Условие задачи –
Перепишите часть отрывка об обращении католиков Беларуси в православие, начиная со слов «Добровольное обращение служило» и заканчивая словами «западных окраин империи.». Слово «выживание» замените на «существование».

Исходный отрывок –
----
Особое внимание хотелось бы обратить, например, на значительное сокращение численности и удельного веса католического населения Беларуси во второй половине ХІХ в. Это был результат целенаправленного “обращения” в православие – сюжет вроде бы и не новый, но, на мой взгляд, не до конца изученный, особенно с точки зрения его долговременных последствий. По сведениям, собранным В. Яновской, только в Литовской и Минской епархиях за первые годы после восстания 1863 г. в православие перешло соответственно 30 и 37 тыс. католиков.[65] Характерно, что процесс этот затронул не только сельские общины, но и представителей социальной элиты, князей Радзивилла и А. Друцкого-Любецкого.[66] По мнению М. Долбилова, с 1863 по 1868 г. в Северо-Западном крае в православие было обращено более 70 тыс. человек;[67] впрочем, это мнение не подтверждено ссылкой на какие-либо источники. Схожие данные (75 тыс. чел. с 1863 по 1867 гг.) приводит и Д. Сталюнас.[68]
На мой взгляд, долгосрочные последствия этих акций были даже значительнее их непосредственного воздействия на население края. В масштабах Беларуси с 1858 по 1897 г. удельный вес католиков сократился с 17,9% до 13,5%, а на уровне регионов и отдельных уездов изменения были куда более существенными. С наибольшим успехом политика обращения в православие реализовалась в Слуцком (снижение числа католиков с 24,3% до 10,5%), Новогрудском (с 23,4% до 10,7%), Слонимском (с 19% до 10,3%), Пинском (с 11,8% до 4,5%), Пружанском (с 14,2% до 7,7%), Мстиславльском (с 5,4% до 1,3%) и Чериковском (с 3,9% до 1,1%) уездах. Вместе с тем, в тех уездах, где преобладало католическое население, его удельный вес сократился меньше: например, в Лидском уезде католическое население уменьшилось с 72,7% до 62,5%, в Ошмянском – с 67,6% до 56,7%. Процесс “обращения” в равной степени затронул и сельские, и городские общины. Так, в городе Новогрудке удельный вес католиков снизился с 21% до 10% населения, в Пинске – с 18,7% до 7,5%, в Минске – с 33% до 15,1%, в Волковыске – с 43,3% до 18,7%.[69] В целом же можно сказать, что в результате “обращения в православие” во второй половине XIX в. католическая община Беларуси потеряла до 280 тыс. чел. (разница между реальной и потенциально возможной численностью на 1897 г.).
Добровольное обращение служило выражением лояльности власти и во многих случаях носило конъюнктурный характер. Часто оно просто обеспечивало выживание. В приведенных Р. Радиком воспоминаниях С. Ковалевской прямо сказано, что принятие православия являлось проявлением “желания карьеры, денег, а временами – куска хлеба, в котором отказывали католикам”.[70] Нельзя не согласиться с В. Яновской, что “принудительные переходы, переходы в поисках экономических или каких-либо других выгод хотя и имели массовый характер, но не были стабильными”.[71] Это подтверждает и статистика начала ХХ в., позволяющая увидеть, пусть и в меньших масштабах, процесс “рекатолизации” населения западных окраин империи.
----
Собранные материалы –

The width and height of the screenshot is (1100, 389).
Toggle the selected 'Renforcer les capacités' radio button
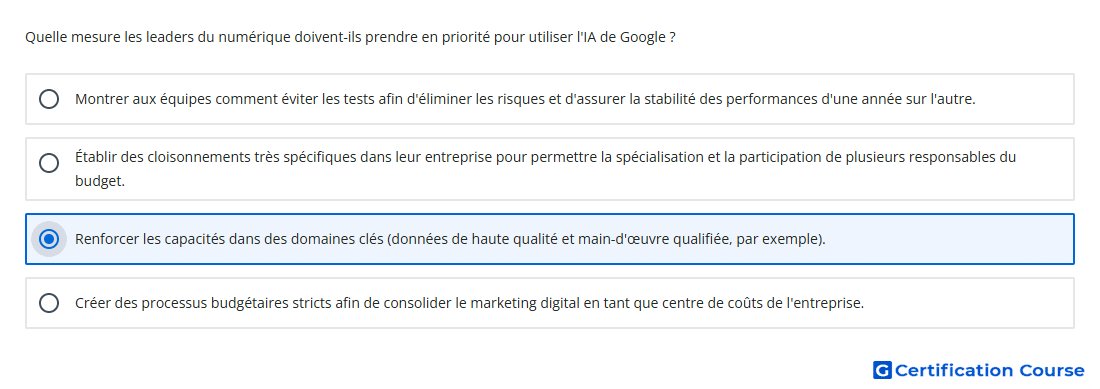coord(49,239)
----
Письменное решение –
Добровольное обращение служило выражением лояльности власти и во многих случаях носило конъюнктурный характер. Часто оно просто обеспечивало существование. В приведенных Р. Радиком воспоминаниях С. Ковалевской прямо сказано, что принятие православия являлось проявлением “желания карьеры, денег, а временами – куска хлеба, в котором отказывали католикам”.[70] Нельзя не согласиться с В. Яновской, что “принудительные переходы, переходы в поисках экономических или каких-либо других выгод хотя и имели массовый характер, но не были стабильными”.[71] Это подтверждает и статистика начала ХХ в., позволяющая увидеть, пусть и в меньших масштабах, процесс “рекатолизации” населения западных окраин империи.